- Born: Lê Thế Xuân 19 May 1976 (age 49) Quảng Xương district, Thanh Hóa province
- Other names: Dr. Shrimp Agricultural scientist; Dr. Shrimp;
- Awards: Agricultural scientist (2018)

= Lê Anh Xuân (scientist) =

Vietnamese businessperson (born 1976)

Lê Anh Xuân (born 19 May 1976) is a Vietnamese businessperson and scientist. He holds a doctorate in aquaculture from Vietnam. He is also known as "Dr. Shrimp" for his contributions to the aquaculture industry, particularly in shrimp breeding.

In 2018, he was recognized as an Agricultural scientist by the Vietnam Farmers' Union. He was also honoured in the science and technology enterprise sector for his research on microbial preparations for the shrimp farming industry.

== Biography ==
Lê Anh Xuân was born on 19 May 1976 in Thanh Hóa. He graduated from the University of Fisheries in Vinh – Nha Trang in 1999. After graduation, he worked for a company trading veterinary medicine for aquatic animals and moved to Bạc Liêu to distribute microbial products in the Mekong Delta provinces. In 2004, he founded Trúc Anh Company.

In 2012, Xuân obtained a master's degree in biotechnology from the Hanoi University of Science and Technology, with a thesis titled Developing a process for clean shrimp farming using microbial products instead of chemicals. The research aimed to provide a bacterial strain with antibacterial properties to treat shrimp diseases without antibiotics.

In 2017, the General Department of Fisheries of the Ministry of Agriculture and Rural Development recognized this work as a scientific and technological advance in super-intensive farming of whiteleg shrimp. The "Trúc Anh Technology" process involved two-phase super-intensive whiteleg shrimp farming with low water exchange and was officially recognized under Decision 502/QĐ-TCTS-KHCN&HTQT, dated 3 May 2017.

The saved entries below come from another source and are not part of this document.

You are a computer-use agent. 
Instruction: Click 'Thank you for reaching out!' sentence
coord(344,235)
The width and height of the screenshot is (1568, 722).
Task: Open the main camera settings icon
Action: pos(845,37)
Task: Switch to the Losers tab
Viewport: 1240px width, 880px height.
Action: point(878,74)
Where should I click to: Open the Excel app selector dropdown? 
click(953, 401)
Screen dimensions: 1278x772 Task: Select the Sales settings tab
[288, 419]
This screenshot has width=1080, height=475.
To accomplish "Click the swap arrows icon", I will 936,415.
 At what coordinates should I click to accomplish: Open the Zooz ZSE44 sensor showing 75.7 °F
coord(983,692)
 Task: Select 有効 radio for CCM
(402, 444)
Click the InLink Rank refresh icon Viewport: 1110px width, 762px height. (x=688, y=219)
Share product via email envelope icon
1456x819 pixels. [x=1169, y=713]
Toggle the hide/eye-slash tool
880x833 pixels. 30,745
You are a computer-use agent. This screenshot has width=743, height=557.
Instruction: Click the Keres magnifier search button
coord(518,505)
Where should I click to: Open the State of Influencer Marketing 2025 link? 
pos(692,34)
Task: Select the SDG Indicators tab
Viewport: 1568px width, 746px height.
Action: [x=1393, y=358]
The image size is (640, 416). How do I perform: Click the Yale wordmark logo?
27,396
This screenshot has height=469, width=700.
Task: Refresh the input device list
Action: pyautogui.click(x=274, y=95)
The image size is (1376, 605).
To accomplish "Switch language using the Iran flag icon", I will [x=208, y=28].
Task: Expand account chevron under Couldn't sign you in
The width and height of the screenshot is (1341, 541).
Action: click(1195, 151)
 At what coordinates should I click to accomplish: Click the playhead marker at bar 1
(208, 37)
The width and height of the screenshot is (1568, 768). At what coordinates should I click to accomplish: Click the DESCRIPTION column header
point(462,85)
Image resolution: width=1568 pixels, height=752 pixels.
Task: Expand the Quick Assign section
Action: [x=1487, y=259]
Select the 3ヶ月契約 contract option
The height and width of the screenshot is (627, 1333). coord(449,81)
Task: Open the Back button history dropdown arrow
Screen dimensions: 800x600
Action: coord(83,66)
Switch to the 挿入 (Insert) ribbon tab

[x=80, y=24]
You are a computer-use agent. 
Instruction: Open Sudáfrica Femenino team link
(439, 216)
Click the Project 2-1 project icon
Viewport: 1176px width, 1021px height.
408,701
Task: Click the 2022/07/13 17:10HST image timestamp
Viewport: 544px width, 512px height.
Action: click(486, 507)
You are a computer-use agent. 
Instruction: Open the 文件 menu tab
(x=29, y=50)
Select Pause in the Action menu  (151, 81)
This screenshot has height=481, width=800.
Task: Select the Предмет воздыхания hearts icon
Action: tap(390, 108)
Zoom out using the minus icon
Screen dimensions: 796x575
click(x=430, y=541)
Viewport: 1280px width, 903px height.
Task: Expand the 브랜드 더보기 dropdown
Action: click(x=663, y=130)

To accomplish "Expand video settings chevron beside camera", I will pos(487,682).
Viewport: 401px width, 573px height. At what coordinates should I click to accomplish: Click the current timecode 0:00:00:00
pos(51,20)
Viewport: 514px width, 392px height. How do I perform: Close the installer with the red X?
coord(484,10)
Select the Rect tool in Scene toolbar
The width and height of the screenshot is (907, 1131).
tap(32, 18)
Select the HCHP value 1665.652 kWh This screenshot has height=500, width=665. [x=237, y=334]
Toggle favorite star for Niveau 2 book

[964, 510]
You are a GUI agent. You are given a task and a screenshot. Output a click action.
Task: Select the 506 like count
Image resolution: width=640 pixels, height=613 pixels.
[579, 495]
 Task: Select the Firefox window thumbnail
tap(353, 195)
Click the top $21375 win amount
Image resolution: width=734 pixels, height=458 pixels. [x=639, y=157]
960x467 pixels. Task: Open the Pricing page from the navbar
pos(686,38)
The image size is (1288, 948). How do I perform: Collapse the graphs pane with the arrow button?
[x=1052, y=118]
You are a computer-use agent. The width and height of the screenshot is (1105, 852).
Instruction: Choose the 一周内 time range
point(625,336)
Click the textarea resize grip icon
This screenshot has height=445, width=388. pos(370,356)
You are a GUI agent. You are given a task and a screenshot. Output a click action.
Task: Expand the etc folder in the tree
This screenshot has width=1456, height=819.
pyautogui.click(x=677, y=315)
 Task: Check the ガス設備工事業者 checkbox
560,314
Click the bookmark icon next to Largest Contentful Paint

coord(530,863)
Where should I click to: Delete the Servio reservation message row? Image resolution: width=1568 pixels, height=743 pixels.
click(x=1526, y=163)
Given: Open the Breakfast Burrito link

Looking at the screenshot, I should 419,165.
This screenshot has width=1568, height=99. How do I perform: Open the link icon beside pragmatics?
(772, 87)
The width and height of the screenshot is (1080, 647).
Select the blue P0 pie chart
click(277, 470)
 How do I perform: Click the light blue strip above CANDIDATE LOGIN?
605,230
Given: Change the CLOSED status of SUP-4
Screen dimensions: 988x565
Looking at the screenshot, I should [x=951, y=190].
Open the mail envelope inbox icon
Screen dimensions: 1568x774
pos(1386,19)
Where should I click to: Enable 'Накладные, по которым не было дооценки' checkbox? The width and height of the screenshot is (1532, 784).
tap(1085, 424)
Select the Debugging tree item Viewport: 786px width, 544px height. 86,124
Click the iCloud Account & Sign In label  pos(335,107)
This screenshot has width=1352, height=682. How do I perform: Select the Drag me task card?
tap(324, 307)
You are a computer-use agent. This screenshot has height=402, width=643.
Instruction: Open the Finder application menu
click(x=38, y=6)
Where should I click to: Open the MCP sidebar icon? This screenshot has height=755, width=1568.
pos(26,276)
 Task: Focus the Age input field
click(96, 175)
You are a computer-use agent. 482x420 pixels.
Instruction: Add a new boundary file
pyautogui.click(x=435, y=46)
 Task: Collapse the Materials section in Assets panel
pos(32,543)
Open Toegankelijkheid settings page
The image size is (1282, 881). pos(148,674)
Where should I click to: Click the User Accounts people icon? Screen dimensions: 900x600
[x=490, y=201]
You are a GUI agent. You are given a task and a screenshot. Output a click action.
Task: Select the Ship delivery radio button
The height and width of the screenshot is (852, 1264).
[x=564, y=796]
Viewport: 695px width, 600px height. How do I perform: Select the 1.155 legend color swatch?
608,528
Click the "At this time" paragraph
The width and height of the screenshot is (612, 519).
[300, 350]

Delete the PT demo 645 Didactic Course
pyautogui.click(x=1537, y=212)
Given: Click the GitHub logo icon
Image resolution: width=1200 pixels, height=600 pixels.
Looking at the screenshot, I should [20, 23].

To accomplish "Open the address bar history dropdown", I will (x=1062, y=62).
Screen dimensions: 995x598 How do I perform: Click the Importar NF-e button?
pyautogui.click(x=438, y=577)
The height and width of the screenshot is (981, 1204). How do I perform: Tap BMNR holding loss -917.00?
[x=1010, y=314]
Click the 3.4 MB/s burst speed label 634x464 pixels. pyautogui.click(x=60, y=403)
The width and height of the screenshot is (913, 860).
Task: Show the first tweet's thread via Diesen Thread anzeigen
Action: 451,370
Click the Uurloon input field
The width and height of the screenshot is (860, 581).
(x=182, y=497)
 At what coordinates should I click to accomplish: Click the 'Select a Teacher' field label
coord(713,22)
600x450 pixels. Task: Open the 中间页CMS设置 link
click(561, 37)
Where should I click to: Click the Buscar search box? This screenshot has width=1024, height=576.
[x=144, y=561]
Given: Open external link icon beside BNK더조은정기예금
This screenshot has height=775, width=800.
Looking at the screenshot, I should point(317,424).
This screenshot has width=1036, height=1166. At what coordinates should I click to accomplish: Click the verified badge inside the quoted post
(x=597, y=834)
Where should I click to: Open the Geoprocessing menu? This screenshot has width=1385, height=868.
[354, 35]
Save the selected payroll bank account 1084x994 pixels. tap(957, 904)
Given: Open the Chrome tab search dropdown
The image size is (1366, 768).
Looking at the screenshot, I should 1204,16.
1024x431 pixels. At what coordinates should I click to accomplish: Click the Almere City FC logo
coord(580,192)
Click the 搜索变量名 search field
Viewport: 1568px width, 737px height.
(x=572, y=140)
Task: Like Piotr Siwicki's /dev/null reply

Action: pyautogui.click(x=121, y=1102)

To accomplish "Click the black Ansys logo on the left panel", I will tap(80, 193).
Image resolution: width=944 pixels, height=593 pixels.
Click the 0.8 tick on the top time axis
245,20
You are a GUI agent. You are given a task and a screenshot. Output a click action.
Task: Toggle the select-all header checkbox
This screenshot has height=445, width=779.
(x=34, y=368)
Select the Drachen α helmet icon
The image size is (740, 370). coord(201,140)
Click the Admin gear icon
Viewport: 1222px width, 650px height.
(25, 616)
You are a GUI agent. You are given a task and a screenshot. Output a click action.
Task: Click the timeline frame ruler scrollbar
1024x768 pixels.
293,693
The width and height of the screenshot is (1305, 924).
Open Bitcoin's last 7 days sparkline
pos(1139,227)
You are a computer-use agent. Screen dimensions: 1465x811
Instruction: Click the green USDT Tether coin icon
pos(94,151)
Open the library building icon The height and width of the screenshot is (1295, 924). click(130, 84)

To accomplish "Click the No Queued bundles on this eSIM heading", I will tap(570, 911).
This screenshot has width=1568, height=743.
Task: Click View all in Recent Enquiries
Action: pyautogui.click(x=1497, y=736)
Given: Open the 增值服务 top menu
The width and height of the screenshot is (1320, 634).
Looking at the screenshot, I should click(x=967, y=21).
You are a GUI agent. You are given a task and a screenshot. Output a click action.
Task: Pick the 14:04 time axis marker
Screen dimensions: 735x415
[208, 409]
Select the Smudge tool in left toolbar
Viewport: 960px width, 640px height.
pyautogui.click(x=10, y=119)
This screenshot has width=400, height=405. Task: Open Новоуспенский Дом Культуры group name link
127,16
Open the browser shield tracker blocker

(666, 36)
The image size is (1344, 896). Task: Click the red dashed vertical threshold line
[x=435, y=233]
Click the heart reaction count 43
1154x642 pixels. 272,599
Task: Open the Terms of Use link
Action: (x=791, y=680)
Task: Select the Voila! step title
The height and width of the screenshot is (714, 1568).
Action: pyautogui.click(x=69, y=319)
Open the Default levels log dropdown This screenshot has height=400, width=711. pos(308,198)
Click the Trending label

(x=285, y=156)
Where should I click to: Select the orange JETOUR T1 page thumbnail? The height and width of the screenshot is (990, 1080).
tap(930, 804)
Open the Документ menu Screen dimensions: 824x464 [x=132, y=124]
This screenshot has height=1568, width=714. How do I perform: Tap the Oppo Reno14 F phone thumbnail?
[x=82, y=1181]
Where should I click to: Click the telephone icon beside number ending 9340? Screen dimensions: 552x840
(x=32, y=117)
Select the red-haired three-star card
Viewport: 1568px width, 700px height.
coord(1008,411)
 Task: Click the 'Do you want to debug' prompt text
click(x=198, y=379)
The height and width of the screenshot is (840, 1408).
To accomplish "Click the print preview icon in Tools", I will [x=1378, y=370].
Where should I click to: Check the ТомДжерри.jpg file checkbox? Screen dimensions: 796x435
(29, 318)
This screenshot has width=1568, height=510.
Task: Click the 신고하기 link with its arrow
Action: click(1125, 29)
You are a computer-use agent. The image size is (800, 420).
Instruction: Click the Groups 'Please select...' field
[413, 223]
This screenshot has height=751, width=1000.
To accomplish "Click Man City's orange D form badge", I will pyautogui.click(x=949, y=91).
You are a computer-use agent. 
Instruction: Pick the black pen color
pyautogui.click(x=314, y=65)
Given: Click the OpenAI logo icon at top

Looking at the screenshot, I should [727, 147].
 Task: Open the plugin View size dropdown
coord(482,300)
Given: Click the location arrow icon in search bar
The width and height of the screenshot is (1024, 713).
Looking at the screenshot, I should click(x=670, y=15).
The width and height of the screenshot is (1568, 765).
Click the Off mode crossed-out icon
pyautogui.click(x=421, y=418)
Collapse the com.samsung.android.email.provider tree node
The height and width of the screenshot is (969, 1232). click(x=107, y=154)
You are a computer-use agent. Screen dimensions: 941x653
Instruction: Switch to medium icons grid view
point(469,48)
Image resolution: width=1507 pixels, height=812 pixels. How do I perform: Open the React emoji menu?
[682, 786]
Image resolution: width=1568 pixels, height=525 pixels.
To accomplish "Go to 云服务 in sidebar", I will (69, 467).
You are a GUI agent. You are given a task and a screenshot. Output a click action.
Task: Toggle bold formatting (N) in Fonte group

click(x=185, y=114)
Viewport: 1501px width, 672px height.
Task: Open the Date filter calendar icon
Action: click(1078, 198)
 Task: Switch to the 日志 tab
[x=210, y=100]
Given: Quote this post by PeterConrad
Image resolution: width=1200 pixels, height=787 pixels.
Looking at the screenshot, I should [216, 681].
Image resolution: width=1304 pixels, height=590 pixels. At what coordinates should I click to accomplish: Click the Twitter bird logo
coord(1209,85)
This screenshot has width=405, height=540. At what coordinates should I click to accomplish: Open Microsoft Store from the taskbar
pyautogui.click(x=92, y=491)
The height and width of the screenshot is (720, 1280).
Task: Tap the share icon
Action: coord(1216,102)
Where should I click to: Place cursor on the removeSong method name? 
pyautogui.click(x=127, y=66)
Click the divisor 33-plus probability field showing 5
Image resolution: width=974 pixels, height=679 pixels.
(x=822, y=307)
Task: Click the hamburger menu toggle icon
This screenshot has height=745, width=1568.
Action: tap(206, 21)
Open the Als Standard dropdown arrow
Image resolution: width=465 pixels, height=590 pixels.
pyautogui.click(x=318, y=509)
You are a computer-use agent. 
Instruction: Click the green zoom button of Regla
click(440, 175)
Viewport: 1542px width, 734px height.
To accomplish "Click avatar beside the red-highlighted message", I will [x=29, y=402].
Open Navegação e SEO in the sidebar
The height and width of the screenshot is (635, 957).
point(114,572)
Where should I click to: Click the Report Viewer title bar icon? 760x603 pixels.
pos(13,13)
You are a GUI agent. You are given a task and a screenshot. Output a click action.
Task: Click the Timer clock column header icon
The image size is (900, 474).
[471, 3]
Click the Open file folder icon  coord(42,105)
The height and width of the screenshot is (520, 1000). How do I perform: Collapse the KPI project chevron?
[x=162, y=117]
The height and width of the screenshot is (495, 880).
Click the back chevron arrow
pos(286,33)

On 30 December 2020, he defended his doctoral thesis entitled Application of Bacillus sp. bacteria against Vibrio parahaemolyticus in industrial shrimp farming at Cần Thơ University. Based on this research, he introduced a product called Kill Para, which is used to treat acute hepatopancreatic necrosis disease and early mortality syndrome in one-month-old shrimp.

==Achievements==

- Recognized as an outstanding entrepreneur in the local business sector in 2010.
- Awarded the Lương Đình Của Prize for outstanding young producers in 2011.
- Received a certificate of merit from Bạc Liêu Province in 2013 for outstanding achievements in "Studying and Following Ho Chi Minh's Moral Example".
- Received a certificate of merit in 2014 as a member of the 5th term of the Bạc Liêu City Youth Union Committee for contributions to youth union and movement activities during the 2009–2014 term.
- Recognized as an outstanding entrepreneur of the Mekong Delta region in 2014.
- Honored as an "Agricultural Scientist" by the Central Farmers' Association in 2018.